Problem requirements:
Turn the records below into a numbered list, one line per item, skipping any blank lines. Leave the pictures out of the answer.

— begin —

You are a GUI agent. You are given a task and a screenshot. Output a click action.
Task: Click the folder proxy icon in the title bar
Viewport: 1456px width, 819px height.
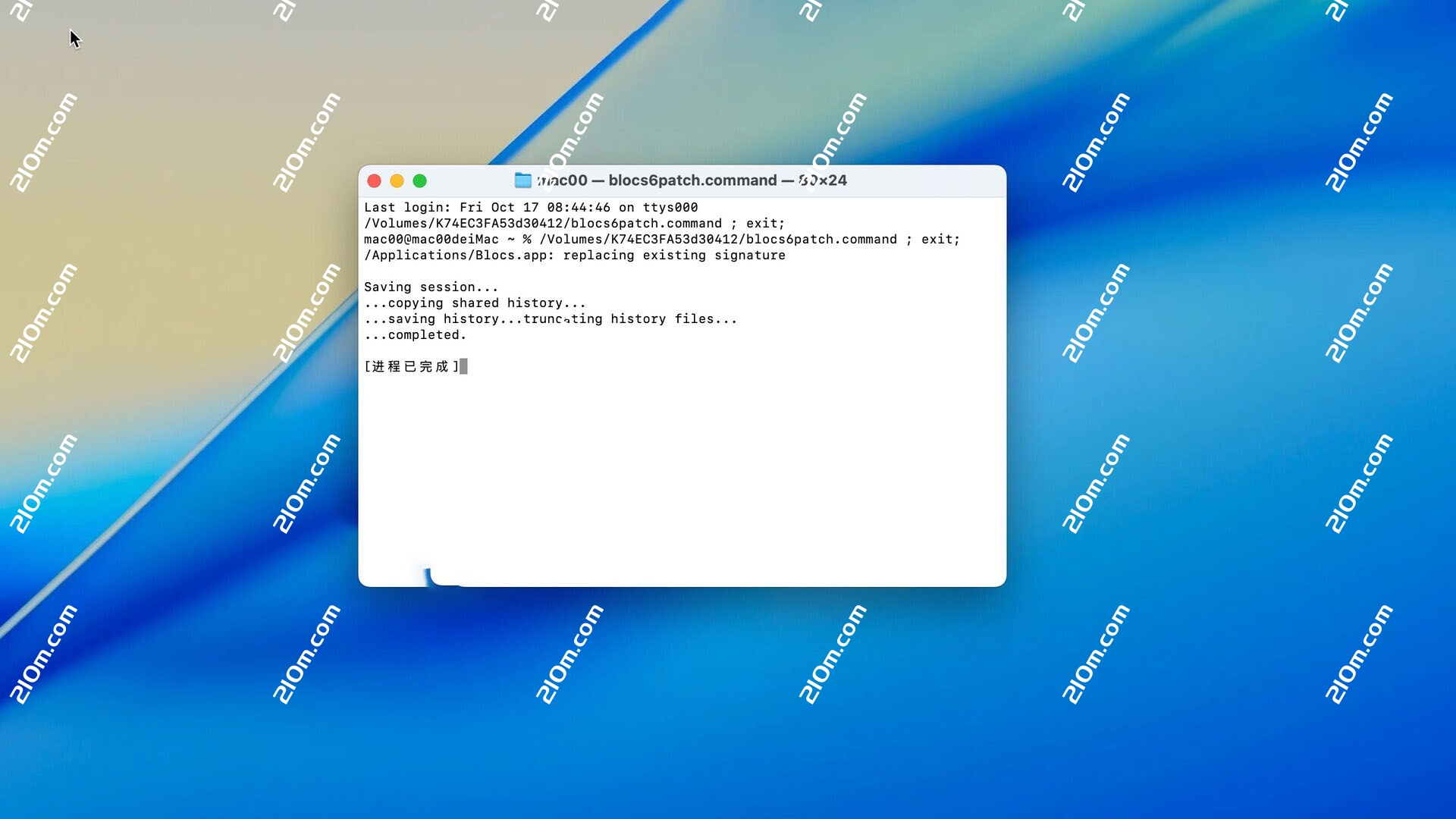click(x=523, y=180)
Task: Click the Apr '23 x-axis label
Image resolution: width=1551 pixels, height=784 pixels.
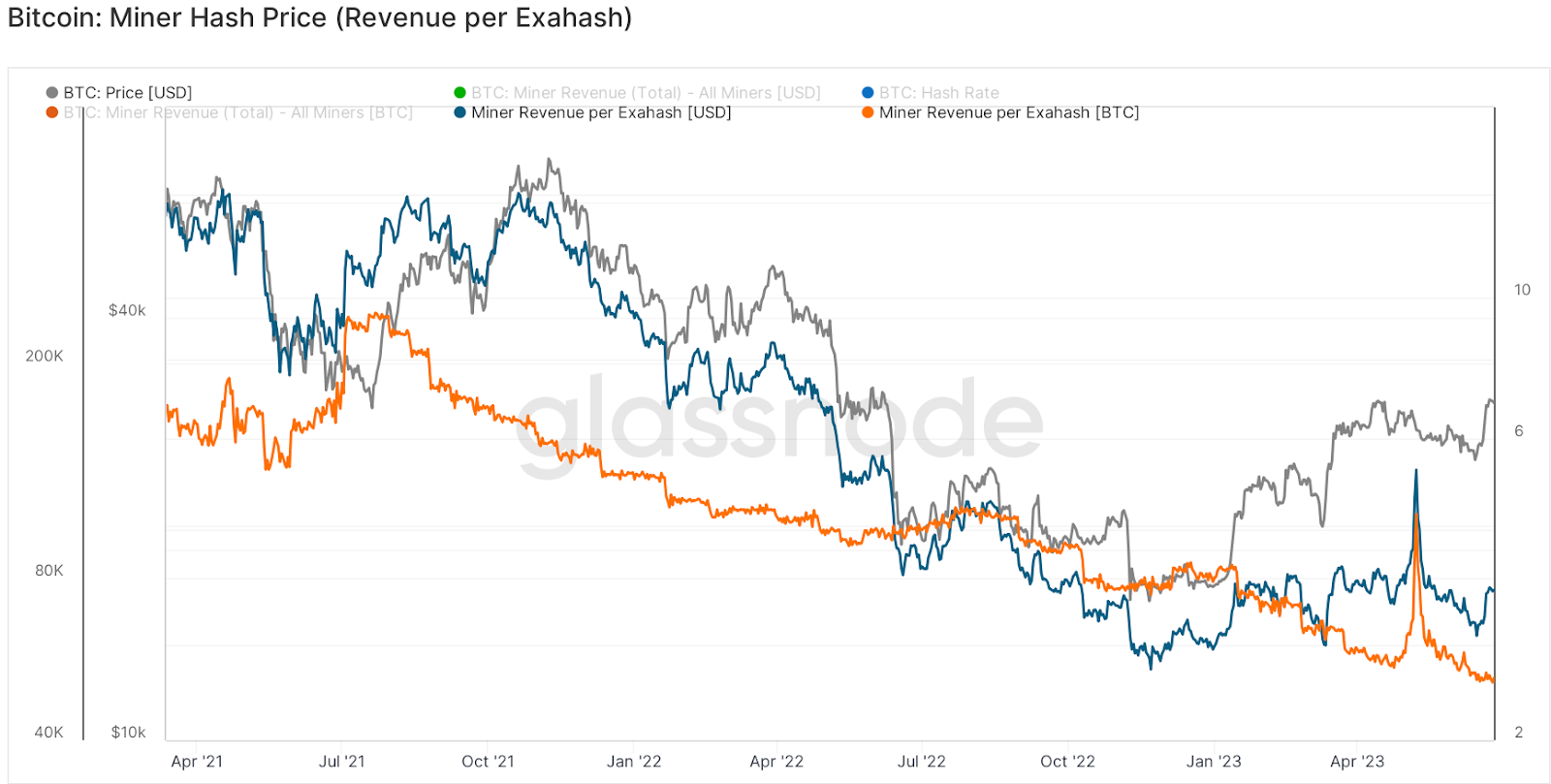Action: coord(1357,762)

— end —

The reply:
1. You are a GUI agent. You are given a task and a screenshot. Output a click action.
2. Task: Click the folder proxy icon in the title bar
3. Viewport: 1456px width, 819px height.
4. click(x=523, y=180)
5. Task: Click the Apr '23 x-axis label
6. Image resolution: width=1551 pixels, height=784 pixels.
7. Action: coord(1357,762)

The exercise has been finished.